▽

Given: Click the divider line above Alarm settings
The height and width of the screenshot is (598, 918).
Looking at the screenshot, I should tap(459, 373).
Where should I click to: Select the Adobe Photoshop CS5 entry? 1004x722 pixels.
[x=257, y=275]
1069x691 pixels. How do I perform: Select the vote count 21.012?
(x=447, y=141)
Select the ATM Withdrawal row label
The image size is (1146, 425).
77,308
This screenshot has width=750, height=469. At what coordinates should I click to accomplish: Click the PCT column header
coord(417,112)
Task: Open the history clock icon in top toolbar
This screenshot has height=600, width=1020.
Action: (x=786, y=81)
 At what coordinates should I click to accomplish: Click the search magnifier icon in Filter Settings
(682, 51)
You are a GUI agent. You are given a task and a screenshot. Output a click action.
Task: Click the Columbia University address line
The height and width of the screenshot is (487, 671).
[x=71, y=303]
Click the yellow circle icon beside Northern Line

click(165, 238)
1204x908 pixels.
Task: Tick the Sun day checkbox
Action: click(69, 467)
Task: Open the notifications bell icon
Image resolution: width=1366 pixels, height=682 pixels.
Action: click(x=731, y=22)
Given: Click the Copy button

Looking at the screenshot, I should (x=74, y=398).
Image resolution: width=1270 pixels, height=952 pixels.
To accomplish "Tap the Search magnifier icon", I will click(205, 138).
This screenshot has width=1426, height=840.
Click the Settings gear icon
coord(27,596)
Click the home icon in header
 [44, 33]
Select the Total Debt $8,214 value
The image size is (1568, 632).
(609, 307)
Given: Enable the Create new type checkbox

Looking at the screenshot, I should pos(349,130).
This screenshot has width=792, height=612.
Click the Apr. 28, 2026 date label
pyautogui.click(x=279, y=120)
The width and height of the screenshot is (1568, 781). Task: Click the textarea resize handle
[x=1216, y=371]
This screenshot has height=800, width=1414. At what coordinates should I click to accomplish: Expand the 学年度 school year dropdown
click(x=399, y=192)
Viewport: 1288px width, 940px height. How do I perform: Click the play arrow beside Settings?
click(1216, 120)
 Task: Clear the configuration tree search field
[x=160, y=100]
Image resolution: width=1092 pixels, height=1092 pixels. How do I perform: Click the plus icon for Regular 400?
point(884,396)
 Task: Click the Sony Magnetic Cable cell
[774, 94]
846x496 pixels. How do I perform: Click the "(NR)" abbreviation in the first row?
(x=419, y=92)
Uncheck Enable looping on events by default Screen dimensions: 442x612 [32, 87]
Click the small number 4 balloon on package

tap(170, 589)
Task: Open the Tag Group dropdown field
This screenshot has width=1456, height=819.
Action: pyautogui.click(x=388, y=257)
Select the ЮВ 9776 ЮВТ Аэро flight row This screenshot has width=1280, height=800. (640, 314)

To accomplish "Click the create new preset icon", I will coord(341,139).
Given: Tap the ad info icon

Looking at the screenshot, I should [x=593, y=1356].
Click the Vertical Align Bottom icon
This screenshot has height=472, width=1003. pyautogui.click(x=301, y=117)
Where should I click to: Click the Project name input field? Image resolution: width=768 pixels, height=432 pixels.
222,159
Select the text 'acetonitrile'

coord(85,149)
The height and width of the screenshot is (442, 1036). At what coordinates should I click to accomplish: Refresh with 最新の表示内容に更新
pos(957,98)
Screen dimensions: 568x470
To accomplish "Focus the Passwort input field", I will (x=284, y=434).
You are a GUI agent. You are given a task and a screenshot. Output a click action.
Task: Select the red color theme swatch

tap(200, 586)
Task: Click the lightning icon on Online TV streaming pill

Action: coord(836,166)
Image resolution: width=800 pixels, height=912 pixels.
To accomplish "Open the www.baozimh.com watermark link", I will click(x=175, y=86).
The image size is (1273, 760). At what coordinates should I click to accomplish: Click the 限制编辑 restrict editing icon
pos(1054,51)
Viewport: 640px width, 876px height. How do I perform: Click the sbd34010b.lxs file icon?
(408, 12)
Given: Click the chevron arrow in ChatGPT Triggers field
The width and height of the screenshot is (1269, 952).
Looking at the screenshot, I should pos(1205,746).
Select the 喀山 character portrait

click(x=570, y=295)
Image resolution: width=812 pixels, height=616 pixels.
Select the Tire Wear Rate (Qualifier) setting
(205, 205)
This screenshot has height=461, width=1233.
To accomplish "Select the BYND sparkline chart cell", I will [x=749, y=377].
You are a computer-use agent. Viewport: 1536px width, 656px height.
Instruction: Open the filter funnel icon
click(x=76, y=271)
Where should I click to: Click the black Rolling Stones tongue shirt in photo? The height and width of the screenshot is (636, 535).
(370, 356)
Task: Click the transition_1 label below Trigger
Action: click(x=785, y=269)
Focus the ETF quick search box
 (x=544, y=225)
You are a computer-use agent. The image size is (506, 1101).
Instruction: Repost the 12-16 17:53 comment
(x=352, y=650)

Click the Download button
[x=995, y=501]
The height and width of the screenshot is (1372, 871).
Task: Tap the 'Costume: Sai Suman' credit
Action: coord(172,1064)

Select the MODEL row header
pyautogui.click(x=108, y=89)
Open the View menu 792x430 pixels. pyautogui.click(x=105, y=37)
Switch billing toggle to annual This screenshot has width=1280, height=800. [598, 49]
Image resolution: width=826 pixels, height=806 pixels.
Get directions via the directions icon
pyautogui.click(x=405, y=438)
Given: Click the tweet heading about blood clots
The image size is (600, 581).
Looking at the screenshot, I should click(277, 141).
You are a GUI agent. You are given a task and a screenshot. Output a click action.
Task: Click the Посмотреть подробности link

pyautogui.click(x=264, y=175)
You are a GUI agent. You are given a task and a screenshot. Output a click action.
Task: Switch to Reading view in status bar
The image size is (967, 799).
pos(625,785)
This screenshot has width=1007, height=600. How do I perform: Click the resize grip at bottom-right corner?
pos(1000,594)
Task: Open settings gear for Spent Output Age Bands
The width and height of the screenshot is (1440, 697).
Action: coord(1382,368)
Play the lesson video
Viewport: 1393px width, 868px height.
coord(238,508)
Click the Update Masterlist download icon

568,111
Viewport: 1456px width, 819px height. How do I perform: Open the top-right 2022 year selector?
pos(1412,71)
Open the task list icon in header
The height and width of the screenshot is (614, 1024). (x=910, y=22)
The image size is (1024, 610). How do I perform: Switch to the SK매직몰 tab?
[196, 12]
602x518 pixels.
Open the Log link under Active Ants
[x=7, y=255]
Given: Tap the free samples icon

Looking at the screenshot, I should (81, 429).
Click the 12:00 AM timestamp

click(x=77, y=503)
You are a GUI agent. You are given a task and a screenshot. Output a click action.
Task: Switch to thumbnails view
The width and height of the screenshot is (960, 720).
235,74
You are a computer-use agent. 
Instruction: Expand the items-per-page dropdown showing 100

△

*WHAT TO DO*. Copy out every line of the material above verbatim, keeping each one unchanged and in its original order.

*SOLUTION*.
Given: Click the divider line above Alarm settings
The height and width of the screenshot is (598, 918).
Looking at the screenshot, I should tap(459, 373).
Where should I click to: Select the Adobe Photoshop CS5 entry? 1004x722 pixels.
[x=257, y=275]
1069x691 pixels. How do I perform: Select the vote count 21.012?
(x=447, y=141)
Select the ATM Withdrawal row label
The image size is (1146, 425).
77,308
This screenshot has width=750, height=469. At what coordinates should I click to accomplish: Click the PCT column header
coord(417,112)
Task: Open the history clock icon in top toolbar
This screenshot has height=600, width=1020.
Action: (x=786, y=81)
 At what coordinates should I click to accomplish: Click the search magnifier icon in Filter Settings
(682, 51)
You are a GUI agent. You are given a task and a screenshot. Output a click action.
Task: Click the Columbia University address line
The height and width of the screenshot is (487, 671).
[x=71, y=303]
Click the yellow circle icon beside Northern Line

click(165, 238)
1204x908 pixels.
Task: Tick the Sun day checkbox
Action: click(69, 467)
Task: Open the notifications bell icon
Image resolution: width=1366 pixels, height=682 pixels.
Action: click(x=731, y=22)
Given: Click the Copy button

Looking at the screenshot, I should (x=74, y=398).
Image resolution: width=1270 pixels, height=952 pixels.
To accomplish "Tap the Search magnifier icon", I will click(205, 138).
This screenshot has width=1426, height=840.
Click the Settings gear icon
coord(27,596)
Click the home icon in header
 [44, 33]
Select the Total Debt $8,214 value
The image size is (1568, 632).
(609, 307)
Given: Enable the Create new type checkbox

Looking at the screenshot, I should pos(349,130).
This screenshot has width=792, height=612.
Click the Apr. 28, 2026 date label
pyautogui.click(x=279, y=120)
The width and height of the screenshot is (1568, 781). Task: Click the textarea resize handle
[x=1216, y=371]
This screenshot has height=800, width=1414. At what coordinates should I click to accomplish: Expand the 学年度 school year dropdown
click(x=399, y=192)
Viewport: 1288px width, 940px height. How do I perform: Click the play arrow beside Settings?
click(1216, 120)
 Task: Clear the configuration tree search field
[x=160, y=100]
Image resolution: width=1092 pixels, height=1092 pixels. How do I perform: Click the plus icon for Regular 400?
point(884,396)
 Task: Click the Sony Magnetic Cable cell
[774, 94]
846x496 pixels. How do I perform: Click the "(NR)" abbreviation in the first row?
(x=419, y=92)
Uncheck Enable looping on events by default Screen dimensions: 442x612 [32, 87]
Click the small number 4 balloon on package

tap(170, 589)
Task: Open the Tag Group dropdown field
This screenshot has width=1456, height=819.
Action: pyautogui.click(x=388, y=257)
Select the ЮВ 9776 ЮВТ Аэро flight row This screenshot has width=1280, height=800. (640, 314)

To accomplish "Click the create new preset icon", I will coord(341,139).
Given: Tap the ad info icon

Looking at the screenshot, I should [x=593, y=1356].
Click the Vertical Align Bottom icon
This screenshot has height=472, width=1003. pyautogui.click(x=301, y=117)
Where should I click to: Click the Project name input field? Image resolution: width=768 pixels, height=432 pixels.
222,159
Select the text 'acetonitrile'

coord(85,149)
The height and width of the screenshot is (442, 1036). At what coordinates should I click to accomplish: Refresh with 最新の表示内容に更新
pos(957,98)
Screen dimensions: 568x470
To accomplish "Focus the Passwort input field", I will (x=284, y=434).
You are a GUI agent. You are given a task and a screenshot. Output a click action.
Task: Select the red color theme swatch

tap(200, 586)
Task: Click the lightning icon on Online TV streaming pill

Action: coord(836,166)
Image resolution: width=800 pixels, height=912 pixels.
To accomplish "Open the www.baozimh.com watermark link", I will click(x=175, y=86).
The image size is (1273, 760). At what coordinates should I click to accomplish: Click the 限制编辑 restrict editing icon
pos(1054,51)
Viewport: 640px width, 876px height. How do I perform: Click the sbd34010b.lxs file icon?
(408, 12)
Given: Click the chevron arrow in ChatGPT Triggers field
The width and height of the screenshot is (1269, 952).
Looking at the screenshot, I should pos(1205,746).
Select the 喀山 character portrait

click(x=570, y=295)
Image resolution: width=812 pixels, height=616 pixels.
Select the Tire Wear Rate (Qualifier) setting
(205, 205)
This screenshot has height=461, width=1233.
To accomplish "Select the BYND sparkline chart cell", I will [x=749, y=377].
You are a computer-use agent. Viewport: 1536px width, 656px height.
Instruction: Open the filter funnel icon
click(x=76, y=271)
Where should I click to: Click the black Rolling Stones tongue shirt in photo? The height and width of the screenshot is (636, 535).
(370, 356)
Task: Click the transition_1 label below Trigger
Action: click(x=785, y=269)
Focus the ETF quick search box
 (x=544, y=225)
You are a computer-use agent. The image size is (506, 1101).
Instruction: Repost the 12-16 17:53 comment
(x=352, y=650)

Click the Download button
[x=995, y=501]
The height and width of the screenshot is (1372, 871).
Task: Tap the 'Costume: Sai Suman' credit
Action: coord(172,1064)

Select the MODEL row header
pyautogui.click(x=108, y=89)
Open the View menu 792x430 pixels. pyautogui.click(x=105, y=37)
Switch billing toggle to annual This screenshot has width=1280, height=800. [598, 49]
Image resolution: width=826 pixels, height=806 pixels.
Get directions via the directions icon
pyautogui.click(x=405, y=438)
Given: Click the tweet heading about blood clots
The image size is (600, 581).
Looking at the screenshot, I should click(277, 141).
You are a GUI agent. You are given a task and a screenshot. Output a click action.
Task: Click the Посмотреть подробности link

pyautogui.click(x=264, y=175)
You are a GUI agent. You are given a task and a screenshot. Output a click action.
Task: Switch to Reading view in status bar
The image size is (967, 799).
pos(625,785)
This screenshot has width=1007, height=600. How do I perform: Click the resize grip at bottom-right corner?
pos(1000,594)
Task: Open settings gear for Spent Output Age Bands
The width and height of the screenshot is (1440, 697).
Action: coord(1382,368)
Play the lesson video
Viewport: 1393px width, 868px height.
coord(238,508)
Click the Update Masterlist download icon

568,111
Viewport: 1456px width, 819px height. How do I perform: Open the top-right 2022 year selector?
pos(1412,71)
Open the task list icon in header
The height and width of the screenshot is (614, 1024). (x=910, y=22)
The image size is (1024, 610). How do I perform: Switch to the SK매직몰 tab?
[196, 12]
602x518 pixels.
Open the Log link under Active Ants
[x=7, y=255]
Given: Tap the free samples icon

Looking at the screenshot, I should (81, 429).
Click the 12:00 AM timestamp

click(x=77, y=503)
You are a GUI agent. You are given a task and a screenshot. Output a click action.
Task: Switch to thumbnails view
The width and height of the screenshot is (960, 720).
235,74
You are a computer-use agent. 
Instruction: Expand the items-per-page dropdown showing 100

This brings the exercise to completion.